Scan the records for "computer" and copy each line that contains it.

══ Supplied data

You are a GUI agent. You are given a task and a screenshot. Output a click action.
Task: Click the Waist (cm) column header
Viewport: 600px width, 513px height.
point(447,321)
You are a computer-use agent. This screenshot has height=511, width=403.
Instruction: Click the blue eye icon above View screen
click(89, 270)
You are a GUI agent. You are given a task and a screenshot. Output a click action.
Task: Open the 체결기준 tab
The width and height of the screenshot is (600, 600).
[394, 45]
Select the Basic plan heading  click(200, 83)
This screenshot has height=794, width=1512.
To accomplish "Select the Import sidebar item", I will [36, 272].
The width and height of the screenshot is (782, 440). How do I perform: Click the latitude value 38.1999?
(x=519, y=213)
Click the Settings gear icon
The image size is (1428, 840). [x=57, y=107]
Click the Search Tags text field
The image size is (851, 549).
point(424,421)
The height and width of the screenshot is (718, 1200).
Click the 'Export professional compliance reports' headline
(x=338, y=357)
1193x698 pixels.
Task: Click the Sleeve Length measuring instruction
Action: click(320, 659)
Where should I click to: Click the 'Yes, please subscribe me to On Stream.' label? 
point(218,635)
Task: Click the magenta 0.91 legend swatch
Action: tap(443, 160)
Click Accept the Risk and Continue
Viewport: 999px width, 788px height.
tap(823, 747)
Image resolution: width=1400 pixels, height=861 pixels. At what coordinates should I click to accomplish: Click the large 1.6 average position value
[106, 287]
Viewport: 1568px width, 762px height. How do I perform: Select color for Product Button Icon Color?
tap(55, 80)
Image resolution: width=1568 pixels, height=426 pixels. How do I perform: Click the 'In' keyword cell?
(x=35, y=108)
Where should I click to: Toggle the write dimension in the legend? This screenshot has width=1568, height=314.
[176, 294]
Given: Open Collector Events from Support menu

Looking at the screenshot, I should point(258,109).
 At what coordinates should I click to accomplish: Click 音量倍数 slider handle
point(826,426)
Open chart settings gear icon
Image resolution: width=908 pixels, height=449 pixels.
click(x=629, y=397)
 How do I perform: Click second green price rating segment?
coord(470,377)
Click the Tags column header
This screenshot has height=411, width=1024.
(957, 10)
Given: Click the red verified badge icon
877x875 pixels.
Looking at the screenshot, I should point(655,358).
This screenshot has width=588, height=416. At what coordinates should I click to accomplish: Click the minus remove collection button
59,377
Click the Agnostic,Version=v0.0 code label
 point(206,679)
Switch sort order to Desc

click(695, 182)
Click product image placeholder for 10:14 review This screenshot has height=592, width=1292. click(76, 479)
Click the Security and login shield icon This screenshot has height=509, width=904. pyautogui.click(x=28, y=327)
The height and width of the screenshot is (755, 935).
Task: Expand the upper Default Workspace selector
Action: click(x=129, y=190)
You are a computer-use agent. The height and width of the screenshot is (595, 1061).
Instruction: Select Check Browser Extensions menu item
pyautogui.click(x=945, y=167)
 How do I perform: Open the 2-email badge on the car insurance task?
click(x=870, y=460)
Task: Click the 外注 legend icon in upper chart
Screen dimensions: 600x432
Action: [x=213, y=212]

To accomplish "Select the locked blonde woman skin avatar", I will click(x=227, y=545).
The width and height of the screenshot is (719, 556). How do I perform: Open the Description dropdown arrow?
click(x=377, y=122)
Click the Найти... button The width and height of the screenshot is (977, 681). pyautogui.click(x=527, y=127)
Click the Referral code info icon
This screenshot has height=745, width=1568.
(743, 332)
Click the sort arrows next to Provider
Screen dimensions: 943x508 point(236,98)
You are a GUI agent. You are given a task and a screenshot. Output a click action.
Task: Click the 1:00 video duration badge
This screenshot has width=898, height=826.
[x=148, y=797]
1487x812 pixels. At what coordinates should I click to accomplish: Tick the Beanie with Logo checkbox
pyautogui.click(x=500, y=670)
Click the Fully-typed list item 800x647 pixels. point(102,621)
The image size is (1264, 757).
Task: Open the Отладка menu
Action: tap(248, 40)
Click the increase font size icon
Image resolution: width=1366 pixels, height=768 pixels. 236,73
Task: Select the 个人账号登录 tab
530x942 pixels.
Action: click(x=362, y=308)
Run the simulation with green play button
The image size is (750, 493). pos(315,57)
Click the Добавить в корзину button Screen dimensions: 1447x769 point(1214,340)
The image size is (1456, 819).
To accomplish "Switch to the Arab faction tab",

════

Result of this exercise →
You are a computer-use agent. This screenshot has height=511, width=403.
You are a computer-use agent. The height and width of the screenshot is (595, 1061).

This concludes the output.